**Consignes:**
a) Répondez à ces questions sur le texte sur les emplois francs :
(i) Quel est le seul critère qui compte pour avoir droit à un emploi franc ?
(ii) À quelle date la ministre du travail s'est-elle exprimée lors des débats budgétaires ?
(iii) En quelle année a eu lieu l'expérimentation jugée trop ciblée ?
b) Recopiez le passage du texte sur les emplois francs qui commence aux mots « Votre rapporteur craint » et s'arrête après les mots « ciblée 70 ( * ) . ».

**Extrait du texte:**
------------
Votre rapporteur craint toutefois que le dispositif, dont le coût est exorbitant, n'entraîne un effet d'aubaine majeur, et soit contradictoire avec le souhait du Gouvernement de supprimer les contrats aidés dans le secteur marchand. De fait, aucune condition de diplôme ou d'âge n'est exigée pour bénéficier d'un emploi franc, de même qu'aucun secteur d'activité n'est ciblé : seul compte le lieu de résidence du salarié . Lors des débats budgétaires le 8 novembre dernier, la ministre du travail a indiqué que « l'aide sera ciblée sur le quartier et non sur l'emploi, qui pourra être proposé ailleurs afin que nul ne soit assigné à résidence dans son quartier pour ainsi dire ». La future expérimentation risque donc d'avoir l'effet pervers inverse de celle réalisée en 2013, qui était trop ciblée 70 ( * ) .
------------
**Données enregistrées:**

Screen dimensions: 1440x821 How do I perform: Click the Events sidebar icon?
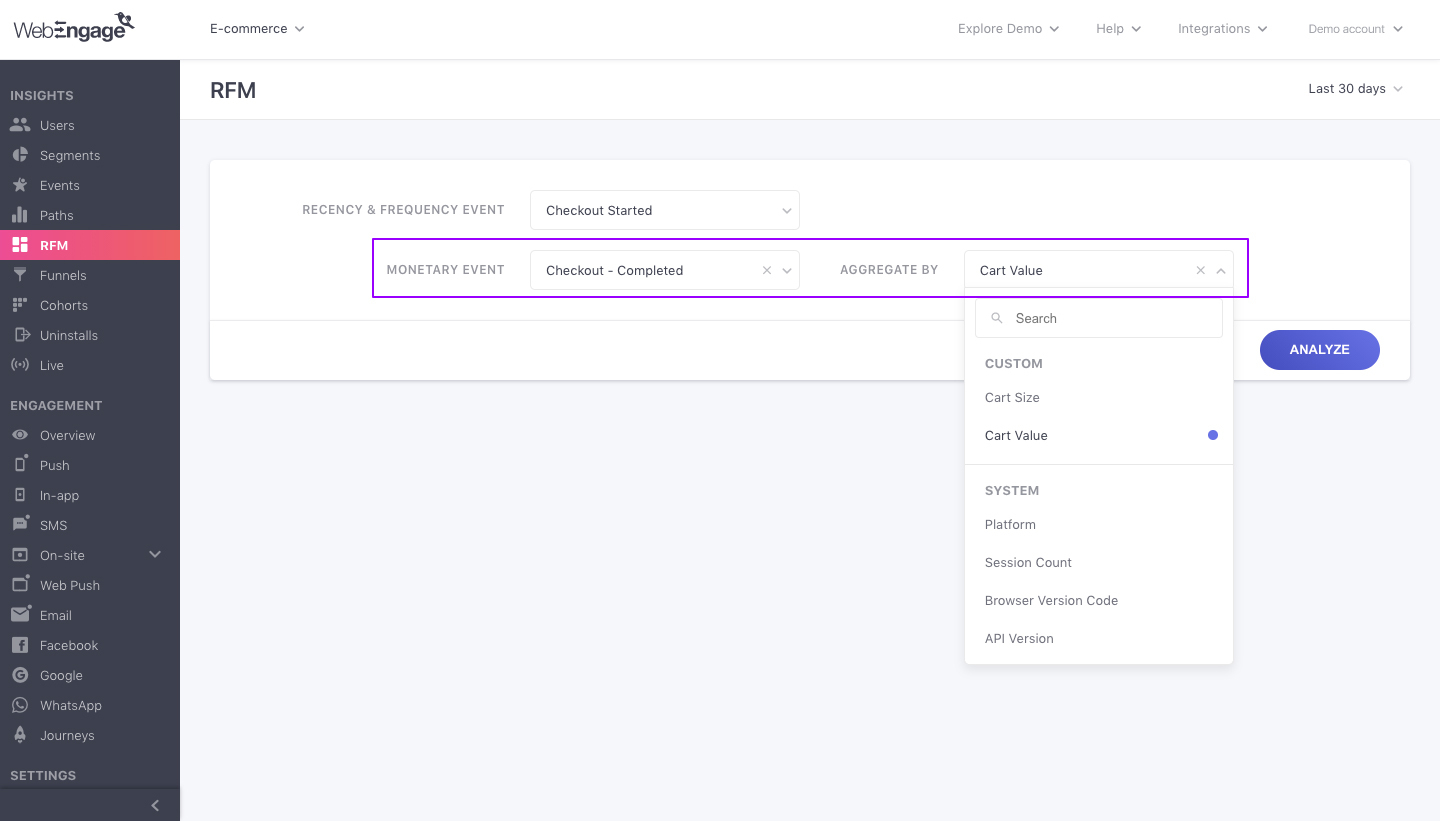tap(22, 185)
------------
**Réponses écrites:**
a)
(i) Le lieu de résidence du salarié.
(ii) Le 8 novembre.
(iii) En 2013.

b)
Votre rapporteur craint toutefois que le dispositif, dont le coût est exorbitant, n'entraîne un effet d'aubaine majeur, et soit contradictoire avec le souhait du Gouvernement de supprimer les contrats aidés dans le secteur marchand. De fait, aucune condition de diplôme ou d'âge n'est exigée pour bénéficier d'un emploi franc, de même qu'aucun secteur d'activité n'est ciblé : seul compte le lieu de résidence du salarié . Lors des débats budgétaires le 8 novembre dernier, la ministre du travail a indiqué que « l'aide sera ciblée sur le quartier et non sur l'emploi, qui pourra être proposé ailleurs afin que nul ne soit assigné à résidence dans son quartier pour ainsi dire ». La future expérimentation risque donc d'avoir l'effet pervers inverse de celle réalisée en 2013, qui était trop ciblée 70 ( * ) .